=== TASK ===
Can you rewrite the records below, swapping every "GUI agent" for "interface agent" and leaving everything else unchanged?
## begin GIVEN DATA
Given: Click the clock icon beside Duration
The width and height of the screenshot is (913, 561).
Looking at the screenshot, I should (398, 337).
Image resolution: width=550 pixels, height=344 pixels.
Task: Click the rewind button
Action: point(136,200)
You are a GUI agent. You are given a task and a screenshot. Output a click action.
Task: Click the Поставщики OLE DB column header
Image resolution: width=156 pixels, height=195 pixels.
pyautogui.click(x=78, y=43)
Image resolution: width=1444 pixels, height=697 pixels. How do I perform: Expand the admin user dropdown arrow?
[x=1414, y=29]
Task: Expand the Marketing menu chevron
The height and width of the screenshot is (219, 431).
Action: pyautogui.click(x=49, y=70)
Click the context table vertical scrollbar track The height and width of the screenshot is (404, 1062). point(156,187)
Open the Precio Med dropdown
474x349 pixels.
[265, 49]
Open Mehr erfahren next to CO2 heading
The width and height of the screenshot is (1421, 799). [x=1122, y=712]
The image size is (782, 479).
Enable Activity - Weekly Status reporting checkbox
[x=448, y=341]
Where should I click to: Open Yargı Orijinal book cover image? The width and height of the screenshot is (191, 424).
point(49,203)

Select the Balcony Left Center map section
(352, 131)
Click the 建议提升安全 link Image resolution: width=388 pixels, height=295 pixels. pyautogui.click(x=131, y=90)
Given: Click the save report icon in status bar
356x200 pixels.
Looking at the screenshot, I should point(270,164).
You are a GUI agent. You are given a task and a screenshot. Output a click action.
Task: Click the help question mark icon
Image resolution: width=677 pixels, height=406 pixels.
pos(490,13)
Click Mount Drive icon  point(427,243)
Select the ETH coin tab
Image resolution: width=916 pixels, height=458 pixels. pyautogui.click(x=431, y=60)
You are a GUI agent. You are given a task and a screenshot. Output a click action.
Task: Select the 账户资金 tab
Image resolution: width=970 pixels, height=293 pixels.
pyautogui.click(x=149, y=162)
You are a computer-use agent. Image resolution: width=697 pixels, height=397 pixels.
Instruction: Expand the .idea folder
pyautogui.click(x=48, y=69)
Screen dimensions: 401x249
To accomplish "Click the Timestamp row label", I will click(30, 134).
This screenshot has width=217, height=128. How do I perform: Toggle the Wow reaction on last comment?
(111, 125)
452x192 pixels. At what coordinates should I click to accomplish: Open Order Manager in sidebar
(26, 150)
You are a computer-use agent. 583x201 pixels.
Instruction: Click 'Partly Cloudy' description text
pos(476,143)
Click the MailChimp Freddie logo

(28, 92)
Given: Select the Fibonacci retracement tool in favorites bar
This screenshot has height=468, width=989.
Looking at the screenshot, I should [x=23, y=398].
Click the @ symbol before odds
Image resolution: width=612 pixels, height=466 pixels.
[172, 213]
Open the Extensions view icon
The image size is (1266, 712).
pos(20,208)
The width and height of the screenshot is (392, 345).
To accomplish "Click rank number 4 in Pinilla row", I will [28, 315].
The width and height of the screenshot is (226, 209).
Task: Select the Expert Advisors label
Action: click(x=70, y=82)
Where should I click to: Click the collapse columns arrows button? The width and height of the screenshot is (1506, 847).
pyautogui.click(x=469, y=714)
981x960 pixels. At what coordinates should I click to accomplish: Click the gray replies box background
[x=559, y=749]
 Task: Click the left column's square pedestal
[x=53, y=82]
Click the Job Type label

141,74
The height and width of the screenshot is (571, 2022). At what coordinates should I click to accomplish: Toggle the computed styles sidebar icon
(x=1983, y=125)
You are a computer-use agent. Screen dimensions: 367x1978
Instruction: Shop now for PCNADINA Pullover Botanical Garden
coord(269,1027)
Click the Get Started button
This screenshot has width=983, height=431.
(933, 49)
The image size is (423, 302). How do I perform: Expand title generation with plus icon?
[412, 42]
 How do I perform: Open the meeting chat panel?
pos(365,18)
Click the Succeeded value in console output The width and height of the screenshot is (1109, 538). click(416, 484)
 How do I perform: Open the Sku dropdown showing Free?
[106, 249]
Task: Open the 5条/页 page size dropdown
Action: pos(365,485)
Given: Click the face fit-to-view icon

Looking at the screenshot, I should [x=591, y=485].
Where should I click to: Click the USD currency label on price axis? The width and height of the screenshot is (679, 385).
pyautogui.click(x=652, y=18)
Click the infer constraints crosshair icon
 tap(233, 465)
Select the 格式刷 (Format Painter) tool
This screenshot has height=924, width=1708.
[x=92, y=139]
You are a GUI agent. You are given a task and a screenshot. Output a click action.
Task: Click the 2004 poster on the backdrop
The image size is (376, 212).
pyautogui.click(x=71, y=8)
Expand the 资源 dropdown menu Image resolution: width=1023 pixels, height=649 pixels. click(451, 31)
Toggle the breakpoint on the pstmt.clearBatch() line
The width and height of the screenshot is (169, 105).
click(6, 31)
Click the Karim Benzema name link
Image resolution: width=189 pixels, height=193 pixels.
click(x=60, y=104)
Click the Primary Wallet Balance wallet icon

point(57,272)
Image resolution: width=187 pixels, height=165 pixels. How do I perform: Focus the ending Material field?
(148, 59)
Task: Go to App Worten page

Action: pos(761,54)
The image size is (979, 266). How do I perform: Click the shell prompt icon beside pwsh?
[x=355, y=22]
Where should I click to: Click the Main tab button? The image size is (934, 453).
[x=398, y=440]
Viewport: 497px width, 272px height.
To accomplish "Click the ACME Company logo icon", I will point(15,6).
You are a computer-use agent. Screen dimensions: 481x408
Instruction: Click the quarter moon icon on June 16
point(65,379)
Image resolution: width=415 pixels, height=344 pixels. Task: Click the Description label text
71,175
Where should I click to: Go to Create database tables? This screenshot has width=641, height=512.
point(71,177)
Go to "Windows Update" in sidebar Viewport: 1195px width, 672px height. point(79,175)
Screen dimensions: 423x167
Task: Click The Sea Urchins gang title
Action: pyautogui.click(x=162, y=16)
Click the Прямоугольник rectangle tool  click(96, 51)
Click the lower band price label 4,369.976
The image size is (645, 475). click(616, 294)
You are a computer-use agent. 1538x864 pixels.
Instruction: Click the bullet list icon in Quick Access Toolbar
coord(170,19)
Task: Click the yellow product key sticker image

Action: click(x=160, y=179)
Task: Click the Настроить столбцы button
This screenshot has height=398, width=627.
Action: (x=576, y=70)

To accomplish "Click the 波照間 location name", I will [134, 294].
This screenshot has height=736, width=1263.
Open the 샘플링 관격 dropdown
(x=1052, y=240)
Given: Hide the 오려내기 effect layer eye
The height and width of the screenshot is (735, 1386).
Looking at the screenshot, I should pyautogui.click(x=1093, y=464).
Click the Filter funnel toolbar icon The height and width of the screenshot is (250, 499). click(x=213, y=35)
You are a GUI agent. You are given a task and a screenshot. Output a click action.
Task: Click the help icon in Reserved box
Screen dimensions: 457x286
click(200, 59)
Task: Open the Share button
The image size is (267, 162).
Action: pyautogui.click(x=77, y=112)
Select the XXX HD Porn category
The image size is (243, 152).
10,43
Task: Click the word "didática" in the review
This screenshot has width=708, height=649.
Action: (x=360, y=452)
## end GIVEN DATA
=== SOLUTION ===
Given: Click the clock icon beside Duration
The width and height of the screenshot is (913, 561).
Looking at the screenshot, I should (398, 337).
Image resolution: width=550 pixels, height=344 pixels.
Task: Click the rewind button
Action: point(136,200)
You are a interface agent. You are given a task and a screenshot. Output a click action.
Task: Click the Поставщики OLE DB column header
Image resolution: width=156 pixels, height=195 pixels.
pyautogui.click(x=78, y=43)
Image resolution: width=1444 pixels, height=697 pixels. How do I perform: Expand the admin user dropdown arrow?
[x=1414, y=29]
Task: Expand the Marketing menu chevron
The height and width of the screenshot is (219, 431).
Action: pyautogui.click(x=49, y=70)
Click the context table vertical scrollbar track The height and width of the screenshot is (404, 1062). point(156,187)
Open the Precio Med dropdown
474x349 pixels.
[265, 49]
Open Mehr erfahren next to CO2 heading
The width and height of the screenshot is (1421, 799). [x=1122, y=712]
The image size is (782, 479).
Enable Activity - Weekly Status reporting checkbox
[x=448, y=341]
Where should I click to: Open Yargı Orijinal book cover image? The width and height of the screenshot is (191, 424).
point(49,203)

Select the Balcony Left Center map section
(352, 131)
Click the 建议提升安全 link Image resolution: width=388 pixels, height=295 pixels. pyautogui.click(x=131, y=90)
Given: Click the save report icon in status bar
356x200 pixels.
Looking at the screenshot, I should point(270,164).
You are a interface agent. You are given a task and a screenshot. Output a click action.
Task: Click the help question mark icon
Image resolution: width=677 pixels, height=406 pixels.
pos(490,13)
Click Mount Drive icon  point(427,243)
Select the ETH coin tab
Image resolution: width=916 pixels, height=458 pixels. pyautogui.click(x=431, y=60)
You are a interface agent. You are given a task and a screenshot. Output a click action.
Task: Select the 账户资金 tab
Image resolution: width=970 pixels, height=293 pixels.
pyautogui.click(x=149, y=162)
You are a computer-use agent. Image resolution: width=697 pixels, height=397 pixels.
Instruction: Expand the .idea folder
pyautogui.click(x=48, y=69)
Screen dimensions: 401x249
To accomplish "Click the Timestamp row label", I will click(30, 134).
This screenshot has width=217, height=128. How do I perform: Toggle the Wow reaction on last comment?
(111, 125)
452x192 pixels. At what coordinates should I click to accomplish: Open Order Manager in sidebar
(26, 150)
You are a computer-use agent. 583x201 pixels.
Instruction: Click 'Partly Cloudy' description text
pos(476,143)
Click the MailChimp Freddie logo

(28, 92)
Given: Select the Fibonacci retracement tool in favorites bar
This screenshot has height=468, width=989.
Looking at the screenshot, I should [x=23, y=398].
Click the @ symbol before odds
Image resolution: width=612 pixels, height=466 pixels.
[172, 213]
Open the Extensions view icon
The image size is (1266, 712).
pos(20,208)
The width and height of the screenshot is (392, 345).
To accomplish "Click rank number 4 in Pinilla row", I will [28, 315].
The width and height of the screenshot is (226, 209).
Task: Select the Expert Advisors label
Action: click(x=70, y=82)
Where should I click to: Click the collapse columns arrows button? The width and height of the screenshot is (1506, 847).
pyautogui.click(x=469, y=714)
981x960 pixels. At what coordinates should I click to accomplish: Click the gray replies box background
[x=559, y=749]
 Task: Click the left column's square pedestal
[x=53, y=82]
Click the Job Type label

141,74
The height and width of the screenshot is (571, 2022). At what coordinates should I click to accomplish: Toggle the computed styles sidebar icon
(x=1983, y=125)
You are a computer-use agent. Screen dimensions: 367x1978
Instruction: Shop now for PCNADINA Pullover Botanical Garden
coord(269,1027)
Click the Get Started button
This screenshot has width=983, height=431.
(933, 49)
The image size is (423, 302). How do I perform: Expand title generation with plus icon?
[412, 42]
 How do I perform: Open the meeting chat panel?
pos(365,18)
Click the Succeeded value in console output The width and height of the screenshot is (1109, 538). click(416, 484)
 How do I perform: Open the Sku dropdown showing Free?
[106, 249]
Task: Open the 5条/页 page size dropdown
Action: pos(365,485)
Given: Click the face fit-to-view icon

Looking at the screenshot, I should [x=591, y=485].
Where should I click to: Click the USD currency label on price axis? The width and height of the screenshot is (679, 385).
pyautogui.click(x=652, y=18)
Click the infer constraints crosshair icon
 tap(233, 465)
Select the 格式刷 (Format Painter) tool
This screenshot has height=924, width=1708.
[x=92, y=139]
You are a interface agent. You are given a task and a screenshot. Output a click action.
Task: Click the 2004 poster on the backdrop
The image size is (376, 212).
pyautogui.click(x=71, y=8)
Expand the 资源 dropdown menu Image resolution: width=1023 pixels, height=649 pixels. click(451, 31)
Toggle the breakpoint on the pstmt.clearBatch() line
The width and height of the screenshot is (169, 105).
click(6, 31)
Click the Karim Benzema name link
Image resolution: width=189 pixels, height=193 pixels.
click(x=60, y=104)
Click the Primary Wallet Balance wallet icon

point(57,272)
Image resolution: width=187 pixels, height=165 pixels. How do I perform: Focus the ending Material field?
(148, 59)
Task: Go to App Worten page

Action: pos(761,54)
The image size is (979, 266). How do I perform: Click the shell prompt icon beside pwsh?
[x=355, y=22]
Where should I click to: Click the Main tab button? The image size is (934, 453).
[x=398, y=440]
Viewport: 497px width, 272px height.
To accomplish "Click the ACME Company logo icon", I will point(15,6).
You are a computer-use agent. Screen dimensions: 481x408
Instruction: Click the quarter moon icon on June 16
point(65,379)
Image resolution: width=415 pixels, height=344 pixels. Task: Click the Description label text
71,175
Where should I click to: Go to Create database tables? This screenshot has width=641, height=512.
point(71,177)
Go to "Windows Update" in sidebar Viewport: 1195px width, 672px height. point(79,175)
Screen dimensions: 423x167
Task: Click The Sea Urchins gang title
Action: pyautogui.click(x=162, y=16)
Click the Прямоугольник rectangle tool  click(96, 51)
Click the lower band price label 4,369.976
The image size is (645, 475). click(616, 294)
You are a computer-use agent. 1538x864 pixels.
Instruction: Click the bullet list icon in Quick Access Toolbar
coord(170,19)
Task: Click the yellow product key sticker image

Action: click(x=160, y=179)
Task: Click the Настроить столбцы button
This screenshot has height=398, width=627.
Action: (x=576, y=70)

To accomplish "Click the 波照間 location name", I will [134, 294].
This screenshot has height=736, width=1263.
Open the 샘플링 관격 dropdown
(x=1052, y=240)
Given: Hide the 오려내기 effect layer eye
The height and width of the screenshot is (735, 1386).
Looking at the screenshot, I should pyautogui.click(x=1093, y=464).
Click the Filter funnel toolbar icon The height and width of the screenshot is (250, 499). click(x=213, y=35)
You are a interface agent. You are given a task and a screenshot. Output a click action.
Task: Click the help icon in Reserved box
Screen dimensions: 457x286
click(200, 59)
Task: Open the Share button
The image size is (267, 162).
Action: pyautogui.click(x=77, y=112)
Select the XXX HD Porn category
The image size is (243, 152).
10,43
Task: Click the word "didática" in the review
This screenshot has width=708, height=649.
Action: (x=360, y=452)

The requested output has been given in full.